Epigenetic setting and reprogramming for neural cell fate determination and differentiation

Abstract

In the mammalian brain, epigenetic mechanisms are clearly involved in the regulation of self-renewal of neural stem cells and the derivation of their descendants, i.e. neurons, astrocytes and oligodendrocytes, according to the developmental timing and the microenvironment, the 'niche'. Interestingly, local epigenetic changes occur, concomitantly with genome-wide level changes, at a set of gene promoter regions for either down- or upregulation of the gene. In addition, intergenic regions also sensitize the availability of epigenetic modifiers, which affects gene expression through a relatively long-range chromatinic interaction with the transcription regulatory machineries including non-coding RNA (ncRNA) such as promoter-associated ncRNA and enhancer ncRNA. We show that such an epigenetic landscape in a neural cell is statically but flexibly formed together with a variable combination of generally and locally acting nuclear molecules including master transcription factors and cell-cycle regulators. We also discuss the possibility that revealing the epigenetic regulation by the local DNA-RNA-protein assemblies would promote methodological innovations, e.g. neural cell reprogramming, engineering and transplantation, to manipulate neuronal and glial cell fates for the purpose of medical use of these cells.

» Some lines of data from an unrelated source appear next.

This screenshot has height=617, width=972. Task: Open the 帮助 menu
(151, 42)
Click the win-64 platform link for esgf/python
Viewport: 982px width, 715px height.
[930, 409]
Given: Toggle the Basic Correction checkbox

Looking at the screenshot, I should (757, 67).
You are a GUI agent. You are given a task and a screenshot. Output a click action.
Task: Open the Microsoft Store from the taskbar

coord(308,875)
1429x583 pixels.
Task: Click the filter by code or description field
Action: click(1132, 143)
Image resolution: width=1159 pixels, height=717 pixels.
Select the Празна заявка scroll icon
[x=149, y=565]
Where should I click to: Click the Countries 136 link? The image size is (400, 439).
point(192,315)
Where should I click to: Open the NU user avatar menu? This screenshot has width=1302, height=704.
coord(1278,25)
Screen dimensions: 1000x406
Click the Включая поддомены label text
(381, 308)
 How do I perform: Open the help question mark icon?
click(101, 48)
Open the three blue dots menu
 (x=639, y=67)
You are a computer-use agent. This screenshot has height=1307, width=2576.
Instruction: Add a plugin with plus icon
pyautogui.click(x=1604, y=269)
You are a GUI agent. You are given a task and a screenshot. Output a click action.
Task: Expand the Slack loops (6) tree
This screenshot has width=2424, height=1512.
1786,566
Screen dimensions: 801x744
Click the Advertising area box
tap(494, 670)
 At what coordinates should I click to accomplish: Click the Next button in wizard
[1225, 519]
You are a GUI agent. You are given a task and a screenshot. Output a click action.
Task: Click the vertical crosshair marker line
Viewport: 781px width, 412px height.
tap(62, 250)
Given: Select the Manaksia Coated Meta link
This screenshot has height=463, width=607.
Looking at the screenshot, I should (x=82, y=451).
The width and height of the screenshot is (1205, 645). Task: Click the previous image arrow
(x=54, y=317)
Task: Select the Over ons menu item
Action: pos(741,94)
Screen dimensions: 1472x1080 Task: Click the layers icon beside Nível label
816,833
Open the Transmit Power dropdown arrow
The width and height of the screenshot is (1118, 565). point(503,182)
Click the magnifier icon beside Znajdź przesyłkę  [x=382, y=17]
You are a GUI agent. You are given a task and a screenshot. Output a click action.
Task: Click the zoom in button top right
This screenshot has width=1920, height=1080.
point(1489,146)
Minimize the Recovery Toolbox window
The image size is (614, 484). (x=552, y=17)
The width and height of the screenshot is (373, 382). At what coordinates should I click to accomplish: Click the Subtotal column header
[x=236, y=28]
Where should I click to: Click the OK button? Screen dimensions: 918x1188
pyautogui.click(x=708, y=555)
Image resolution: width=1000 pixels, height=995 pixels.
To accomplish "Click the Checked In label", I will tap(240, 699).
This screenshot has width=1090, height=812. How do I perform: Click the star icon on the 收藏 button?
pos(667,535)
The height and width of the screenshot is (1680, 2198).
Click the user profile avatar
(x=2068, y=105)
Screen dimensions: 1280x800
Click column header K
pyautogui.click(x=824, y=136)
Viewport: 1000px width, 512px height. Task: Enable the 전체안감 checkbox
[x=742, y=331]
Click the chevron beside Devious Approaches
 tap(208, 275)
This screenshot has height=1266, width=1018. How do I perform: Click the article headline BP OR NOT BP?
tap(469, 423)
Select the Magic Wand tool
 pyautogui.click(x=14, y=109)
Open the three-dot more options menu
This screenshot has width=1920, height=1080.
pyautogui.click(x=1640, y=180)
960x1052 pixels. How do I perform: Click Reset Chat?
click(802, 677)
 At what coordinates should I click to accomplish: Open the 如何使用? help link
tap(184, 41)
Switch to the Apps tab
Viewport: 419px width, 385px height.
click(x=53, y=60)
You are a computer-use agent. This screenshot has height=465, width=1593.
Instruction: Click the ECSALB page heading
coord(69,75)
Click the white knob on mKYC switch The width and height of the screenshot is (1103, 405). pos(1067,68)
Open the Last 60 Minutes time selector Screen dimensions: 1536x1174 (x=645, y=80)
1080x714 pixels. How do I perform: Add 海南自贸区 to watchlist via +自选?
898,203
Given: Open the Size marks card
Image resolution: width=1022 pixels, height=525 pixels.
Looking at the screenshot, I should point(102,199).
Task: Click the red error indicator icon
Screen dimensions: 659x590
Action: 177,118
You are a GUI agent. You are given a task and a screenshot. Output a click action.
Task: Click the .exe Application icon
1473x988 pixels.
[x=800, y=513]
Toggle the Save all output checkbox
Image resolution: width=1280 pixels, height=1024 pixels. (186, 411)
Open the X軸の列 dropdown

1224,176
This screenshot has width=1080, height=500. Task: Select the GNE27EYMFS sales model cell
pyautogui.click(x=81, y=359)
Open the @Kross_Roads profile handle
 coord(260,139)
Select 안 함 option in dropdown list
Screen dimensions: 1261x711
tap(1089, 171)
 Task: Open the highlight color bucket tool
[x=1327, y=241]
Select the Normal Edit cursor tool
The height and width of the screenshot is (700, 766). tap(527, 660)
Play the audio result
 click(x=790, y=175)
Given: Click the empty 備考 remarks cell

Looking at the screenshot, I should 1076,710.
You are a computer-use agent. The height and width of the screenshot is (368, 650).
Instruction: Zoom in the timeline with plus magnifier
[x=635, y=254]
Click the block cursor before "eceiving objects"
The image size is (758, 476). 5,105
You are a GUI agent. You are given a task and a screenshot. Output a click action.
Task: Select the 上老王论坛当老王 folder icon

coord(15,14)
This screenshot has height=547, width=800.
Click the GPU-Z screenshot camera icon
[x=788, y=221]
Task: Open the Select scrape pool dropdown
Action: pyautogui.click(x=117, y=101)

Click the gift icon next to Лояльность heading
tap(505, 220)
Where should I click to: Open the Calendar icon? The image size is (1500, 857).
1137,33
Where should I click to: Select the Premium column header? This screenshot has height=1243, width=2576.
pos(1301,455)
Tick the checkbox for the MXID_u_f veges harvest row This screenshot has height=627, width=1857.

Keywords: DNA methylation; REST; histone acetylation; histone methylation; non-coding RNA; polycomb repressive complex 2.

Figure 1.

Core networks and their predominant effects on effector genes in neural cells. Open and filled lollipops denote unmethylated and methylated CpG sites, respectively. In the central nervous system, TFs such as SOX2, NEUROG1 and ASCL1 direct formation of the robust network of neural cells. The TF network controls the expression of mediator and effector gene sets, thereby establishing the neural cell functions. Note that fluctuations in the core gene network can be amplified through these pathways, resulting in the generation of epigenetic variations such as those frequently seen after TF-based reprogramming.

Figure 2.

Possible steps of local chromatin formation triggered by associations with lncRNAs. Step 1: basal transcription of mRNA and cis-acting lncRNA. Cryptic RNA transcription occurs in conjunction with mRNA expression [48]. Many CpG island-bearing genes show bidirectional transcription. It has been reported that G-skew in a CpG island leads to a directionality of the transcription, generating mRNAs that start from G-rich sequences. Associated cryptic transcripts with G-rich structures are involved in cis in a local chromatin set-up that is reminiscent of the transcriptionally competent structure, called the R-loop [52]. The R-loop structure is favoured by H3K4 methylation, but not by DNMT activity, which may explain the unmethylated characteristics of CpG island type promoters. However, it should be noted that R-loop structure constitutes a repressed state in a different context in plants [53]. The mechanisms of switching between opening and closing of chromatin structure via lncRNA might be coupled with association with different components in steps 2 and 3. Step 2: upregulation of epigenetic modifiers to strengthen transcription through ternary structure formation. Transcriptionally competent structure can spread beyond the promoter regions. Such expanded open chromatin status can be recognized by a set of distally located enhancer-associated proteins to form a ternary structure for effective transcription of the target genes. Recent studies have suggested that, for example, SOX2 can be located not only on the target gene promoter regions but also on a fraction of enhancers together with BRN2 [54]. Although we do not yet know how polyA+ eRNA is generated, association of eRNA transcription may be coupled with such a structure involving RNAPII that is originally associated with the promoter sequences. Step 3: stabilization or antagonization of gene activation by trans-acting lncRNA and dsRNA. In addition, if interaction of chromatinic lncRNA with small dsRNA occurs, it would add further complexity to the transcription regulatory dimensions. In fact, association between lncRNAs (eRNA and pancRNA) and mRNAs have been reported to be modulated further by the association of small dsRNAs with the lncRNAs and/or genomic DNA, as described above. In addition, small dsRNA can associate with trans-acting proteins including DNMT and MBD proteins, to allosterically modulate their functions or to mask their catalytic domains, as described in the text.

Figure 3.

A model for cell-cycle-dependent epigenetic choice driven by master regulator networks. Pink and blue curved arrows indicate hypothetical cell-cycle phases at which cellular genomes are affected by stable and fluctuating epigenetic modifiers, respectively. Neural differentiation occurs in a restricted time window at the transition from G1 to S phase [75]. If the asymmetric division occurs to produce a differentiating cell (pattern A) and a proliferative cell (pattern B), the respective epigenetic patterns become different from each other. If epigenetic choice occurs after S phase, such cells may produce two daughter cells in which the epigenetic patterns are similar to each other (patterns C and C′).